▸ Saved entries
-- -- --
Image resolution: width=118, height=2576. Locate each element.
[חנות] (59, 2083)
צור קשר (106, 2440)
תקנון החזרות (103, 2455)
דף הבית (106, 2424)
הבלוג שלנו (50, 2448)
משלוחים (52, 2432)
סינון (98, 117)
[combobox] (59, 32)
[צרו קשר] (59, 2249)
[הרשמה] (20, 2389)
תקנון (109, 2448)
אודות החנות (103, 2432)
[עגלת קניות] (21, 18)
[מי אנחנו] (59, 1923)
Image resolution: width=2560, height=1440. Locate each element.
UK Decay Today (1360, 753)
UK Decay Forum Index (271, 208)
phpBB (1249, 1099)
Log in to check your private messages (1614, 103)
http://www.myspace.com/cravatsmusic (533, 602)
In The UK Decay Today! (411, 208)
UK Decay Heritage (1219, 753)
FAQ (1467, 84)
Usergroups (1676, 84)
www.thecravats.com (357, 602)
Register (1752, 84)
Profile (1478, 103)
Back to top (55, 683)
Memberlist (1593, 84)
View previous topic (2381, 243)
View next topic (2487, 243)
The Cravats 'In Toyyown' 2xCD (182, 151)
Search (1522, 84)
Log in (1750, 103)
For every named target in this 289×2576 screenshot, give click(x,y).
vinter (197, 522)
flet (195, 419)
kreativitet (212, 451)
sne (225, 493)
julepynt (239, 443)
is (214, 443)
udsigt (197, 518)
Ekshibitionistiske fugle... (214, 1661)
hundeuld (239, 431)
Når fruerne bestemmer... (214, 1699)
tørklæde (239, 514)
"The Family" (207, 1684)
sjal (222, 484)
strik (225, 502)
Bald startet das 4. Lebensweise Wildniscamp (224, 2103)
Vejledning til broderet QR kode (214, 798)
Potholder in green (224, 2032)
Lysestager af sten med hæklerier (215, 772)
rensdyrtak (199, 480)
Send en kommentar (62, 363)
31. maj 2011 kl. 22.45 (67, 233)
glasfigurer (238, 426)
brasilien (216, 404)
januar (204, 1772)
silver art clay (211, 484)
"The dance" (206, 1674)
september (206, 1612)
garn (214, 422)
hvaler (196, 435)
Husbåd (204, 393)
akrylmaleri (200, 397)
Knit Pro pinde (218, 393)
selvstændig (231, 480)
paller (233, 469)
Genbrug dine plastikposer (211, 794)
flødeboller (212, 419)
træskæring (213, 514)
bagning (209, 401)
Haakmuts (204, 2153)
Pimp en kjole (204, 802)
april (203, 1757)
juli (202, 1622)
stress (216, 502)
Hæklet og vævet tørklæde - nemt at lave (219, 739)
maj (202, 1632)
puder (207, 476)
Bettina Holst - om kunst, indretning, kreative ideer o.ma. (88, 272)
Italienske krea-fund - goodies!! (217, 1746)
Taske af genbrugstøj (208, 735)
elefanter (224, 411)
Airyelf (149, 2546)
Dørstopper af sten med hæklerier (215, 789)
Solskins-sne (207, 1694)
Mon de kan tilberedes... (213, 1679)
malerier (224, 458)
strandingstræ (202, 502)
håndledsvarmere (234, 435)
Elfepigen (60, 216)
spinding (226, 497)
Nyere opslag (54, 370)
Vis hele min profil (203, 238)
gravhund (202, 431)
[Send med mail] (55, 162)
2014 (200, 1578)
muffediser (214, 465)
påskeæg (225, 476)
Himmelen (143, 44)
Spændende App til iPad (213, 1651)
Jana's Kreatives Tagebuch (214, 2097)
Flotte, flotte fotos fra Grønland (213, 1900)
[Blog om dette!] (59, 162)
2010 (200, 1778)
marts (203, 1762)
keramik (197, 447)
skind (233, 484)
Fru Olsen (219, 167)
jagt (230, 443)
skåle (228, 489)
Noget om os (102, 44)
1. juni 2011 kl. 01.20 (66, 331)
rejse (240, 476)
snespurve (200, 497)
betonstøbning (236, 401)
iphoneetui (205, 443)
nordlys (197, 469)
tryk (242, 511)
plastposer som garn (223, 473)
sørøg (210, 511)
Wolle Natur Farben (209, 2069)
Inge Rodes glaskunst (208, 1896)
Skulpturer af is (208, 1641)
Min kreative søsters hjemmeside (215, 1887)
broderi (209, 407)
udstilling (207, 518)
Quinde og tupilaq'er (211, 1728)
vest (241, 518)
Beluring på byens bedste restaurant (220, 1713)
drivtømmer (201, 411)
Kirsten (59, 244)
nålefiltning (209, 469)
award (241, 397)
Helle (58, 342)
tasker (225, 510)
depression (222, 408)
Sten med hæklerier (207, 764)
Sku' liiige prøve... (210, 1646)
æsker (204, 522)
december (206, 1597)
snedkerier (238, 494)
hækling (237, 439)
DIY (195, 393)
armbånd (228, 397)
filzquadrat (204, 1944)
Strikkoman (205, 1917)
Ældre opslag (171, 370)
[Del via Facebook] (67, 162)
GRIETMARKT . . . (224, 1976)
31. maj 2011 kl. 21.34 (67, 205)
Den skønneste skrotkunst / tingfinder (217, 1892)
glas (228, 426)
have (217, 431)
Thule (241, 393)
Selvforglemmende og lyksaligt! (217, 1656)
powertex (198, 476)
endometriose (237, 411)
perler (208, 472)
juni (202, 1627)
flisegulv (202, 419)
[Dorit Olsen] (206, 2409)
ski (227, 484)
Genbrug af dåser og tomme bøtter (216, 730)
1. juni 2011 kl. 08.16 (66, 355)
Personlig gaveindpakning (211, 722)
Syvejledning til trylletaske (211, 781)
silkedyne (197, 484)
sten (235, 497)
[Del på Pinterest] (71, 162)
-- -- --
▸ What you have to do
Out of the data above, transcribe exactly and only the lines starting with the line that has "Inge Rodes glaskunst (208, 1896)" and going on through the line that has "Sten med hæklerier (207, 764)", both included.

▸ Written answer
Inge Rodes glaskunst (208, 1896)
Skulpturer af is (208, 1641)
Min kreative søsters hjemmeside (215, 1887)
broderi (209, 407)
udstilling (207, 518)
Quinde og tupilaq'er (211, 1728)
vest (241, 518)
Beluring på byens bedste restaurant (220, 1713)
drivtømmer (201, 411)
Kirsten (59, 244)
nålefiltning (209, 469)
award (241, 397)
Helle (58, 342)
tasker (225, 510)
depression (222, 408)
Sten med hæklerier (207, 764)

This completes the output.